The economic belt of the Silk Road or “One Belt” designates the land network of silk roads linking China to Europe. Reviving the ancient Silk Route is a very ambitious goal that will only be achieved through increasing cooperation between China and Europe.
The new Silk Road corridors
Six corridors will complete this Silk Road:
1) The New Eurasia Land Bridge Economic Corridor
The New Eurasia Land Bridge Economic Corridor is one of the most ambitious OBOR projects; it consists in developing rail transportation between China and Europe through Kazakhstan, Russia and Belarus.
Freight trains link Chongqing to Duisburg, Chengdu to Lodz, Yiwu to Madrid, Wuhan to Hamburg, and Wuhan to Lyon. The objective of this corridor is to increase the frequency of rail transportation between China and Europe.
To accelerate trade along this route and increase its competitiveness vis-à-vis maritime transportation, this program is complemented by a simplification of customs procedures according to the principle of “declaration, inspection, clearance”.
Other infrastructure upgrades will be added to this corridor.
2) The China-Mongolia-Russia economic corridor
The new Steppe road aims to develop trade between China and Mongolia by modernizing transport, telecommunication and energy networks to make Mongolia a hub between China and Russia.

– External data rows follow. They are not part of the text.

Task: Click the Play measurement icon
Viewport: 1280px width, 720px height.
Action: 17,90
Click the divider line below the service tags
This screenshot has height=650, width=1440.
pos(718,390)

3) The China-Central Asia-West Asia Economic Corridor
This is one of the main axes of the new Silk Road; it connects the Chinese province of Xinjiang to the Mediterranean Sea, through Kazakhstan, Kyrgyzstan, Tajikistan, Uzbekistan, Turkmenistan, Iran and Turkey. It follows the ancient Silk Route. This initiative is completed by bilateral cooperation agreements between China and Central Asia states. This corridor aims to better connect all the regional economies to China but also to Europe and thus offers a new intercontinental communication network that will open up Central Asian states.
This corridor requires the construction of numerous transportation and energy infrastructures from the Middle East to China. It is supplemented by various measures aiming at increasing trade among all states involved in the OBOR.
4) The China-Indochina Peninsula Economic Corridor
This program aims to strengthen cooperation among states of the Greater Mekong subregion, in particular by developing transport (motorways, railways and air connections). This initiative will support trade between China and ASEAN members that are already bound by a free trade agreement since 2010. In China, the provinces of Yunnan and Guangxi are the most involved in this cooperation.
5) The China-Pakistan Economic Corridor
This cooperation program connects Kashgar in the Chinese province of Xinjiang to the port of Gwadar in Pakistan; it includes the construction of railways, highways, optical fiber networks, the creation of an international airport in Gwadar as well as the establishment of special economic zones.
6) The Bangladesh, China, India, Myanmar Economic Corridor
The purpose of this corridor is to better connect China with the various economic centers of the Gulf of Bengal, and to increase interregional trade by reducing non-tariff barriers. It also aims at strengthening transport infrastructures and decreasing poverty in this region.
This corridor would link Kunming to Kolkata (Calcutta) via Mandalay and Dhaka.
However, very little progress has been made on this corridos as India still refuses to join China’s initiative.